Count the lines in the records that contain the string "perform" and give only the number.

==================================================

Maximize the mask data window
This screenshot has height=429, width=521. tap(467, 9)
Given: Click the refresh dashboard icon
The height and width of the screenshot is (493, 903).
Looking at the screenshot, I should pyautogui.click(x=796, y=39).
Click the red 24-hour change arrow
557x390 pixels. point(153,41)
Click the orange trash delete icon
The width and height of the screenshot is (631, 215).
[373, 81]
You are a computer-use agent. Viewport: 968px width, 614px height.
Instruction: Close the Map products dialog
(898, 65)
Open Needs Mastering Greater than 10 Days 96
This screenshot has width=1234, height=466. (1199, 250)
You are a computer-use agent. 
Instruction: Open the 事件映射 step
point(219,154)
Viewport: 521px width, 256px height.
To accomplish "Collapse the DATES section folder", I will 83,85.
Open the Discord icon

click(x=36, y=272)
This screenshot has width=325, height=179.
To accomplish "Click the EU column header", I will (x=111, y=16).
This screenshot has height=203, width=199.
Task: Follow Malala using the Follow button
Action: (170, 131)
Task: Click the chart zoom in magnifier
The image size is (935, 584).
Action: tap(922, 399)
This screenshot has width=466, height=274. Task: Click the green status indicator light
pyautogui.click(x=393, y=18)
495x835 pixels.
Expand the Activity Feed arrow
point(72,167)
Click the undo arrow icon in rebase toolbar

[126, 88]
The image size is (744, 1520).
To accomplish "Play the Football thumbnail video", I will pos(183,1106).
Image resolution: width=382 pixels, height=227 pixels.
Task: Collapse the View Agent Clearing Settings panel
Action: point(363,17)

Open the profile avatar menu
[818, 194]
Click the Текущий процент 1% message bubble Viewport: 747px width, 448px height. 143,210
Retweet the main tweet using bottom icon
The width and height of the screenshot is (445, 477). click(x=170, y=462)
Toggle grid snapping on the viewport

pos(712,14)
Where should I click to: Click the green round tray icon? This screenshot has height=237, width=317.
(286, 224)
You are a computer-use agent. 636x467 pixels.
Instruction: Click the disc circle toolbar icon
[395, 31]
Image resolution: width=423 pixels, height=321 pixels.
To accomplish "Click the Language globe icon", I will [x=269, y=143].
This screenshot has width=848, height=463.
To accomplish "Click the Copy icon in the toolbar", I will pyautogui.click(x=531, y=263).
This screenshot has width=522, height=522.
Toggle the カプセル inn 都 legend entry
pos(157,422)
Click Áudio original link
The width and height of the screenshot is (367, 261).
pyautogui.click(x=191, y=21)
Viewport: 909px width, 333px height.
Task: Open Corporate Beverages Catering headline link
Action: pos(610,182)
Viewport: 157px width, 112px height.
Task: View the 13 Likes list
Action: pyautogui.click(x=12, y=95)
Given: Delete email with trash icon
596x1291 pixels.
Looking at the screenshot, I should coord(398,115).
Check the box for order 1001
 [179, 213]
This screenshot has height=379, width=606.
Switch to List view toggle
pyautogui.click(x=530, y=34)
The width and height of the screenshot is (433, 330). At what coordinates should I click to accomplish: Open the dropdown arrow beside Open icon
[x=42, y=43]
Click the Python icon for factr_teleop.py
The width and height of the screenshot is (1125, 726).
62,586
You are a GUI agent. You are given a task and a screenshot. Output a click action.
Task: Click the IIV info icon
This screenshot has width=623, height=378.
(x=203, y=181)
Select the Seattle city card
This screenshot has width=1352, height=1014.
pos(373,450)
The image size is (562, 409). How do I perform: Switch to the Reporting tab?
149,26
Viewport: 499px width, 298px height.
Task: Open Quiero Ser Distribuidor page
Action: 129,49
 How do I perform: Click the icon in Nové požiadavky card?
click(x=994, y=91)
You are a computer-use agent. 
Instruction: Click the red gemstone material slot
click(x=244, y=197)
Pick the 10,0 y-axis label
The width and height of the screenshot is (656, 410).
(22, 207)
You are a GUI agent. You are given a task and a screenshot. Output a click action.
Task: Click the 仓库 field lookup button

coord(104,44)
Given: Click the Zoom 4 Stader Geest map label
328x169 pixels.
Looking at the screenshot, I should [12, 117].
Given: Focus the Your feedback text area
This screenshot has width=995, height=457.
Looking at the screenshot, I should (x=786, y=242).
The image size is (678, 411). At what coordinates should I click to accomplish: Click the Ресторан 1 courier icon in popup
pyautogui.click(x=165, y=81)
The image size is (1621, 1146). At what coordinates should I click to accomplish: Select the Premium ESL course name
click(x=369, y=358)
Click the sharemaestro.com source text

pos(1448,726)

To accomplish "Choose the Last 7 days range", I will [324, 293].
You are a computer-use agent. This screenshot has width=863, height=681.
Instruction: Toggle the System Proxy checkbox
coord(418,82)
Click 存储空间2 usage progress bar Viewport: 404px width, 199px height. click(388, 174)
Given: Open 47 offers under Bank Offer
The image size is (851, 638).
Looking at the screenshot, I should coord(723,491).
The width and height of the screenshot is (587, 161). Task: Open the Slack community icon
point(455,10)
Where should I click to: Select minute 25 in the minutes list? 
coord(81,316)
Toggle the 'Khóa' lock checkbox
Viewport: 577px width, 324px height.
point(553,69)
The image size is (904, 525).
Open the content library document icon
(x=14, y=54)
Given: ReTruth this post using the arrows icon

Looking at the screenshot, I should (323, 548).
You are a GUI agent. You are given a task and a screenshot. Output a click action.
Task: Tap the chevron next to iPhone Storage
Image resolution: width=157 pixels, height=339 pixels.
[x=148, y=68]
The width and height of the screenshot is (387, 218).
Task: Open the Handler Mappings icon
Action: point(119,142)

==================================================

Result for this task ▸ 2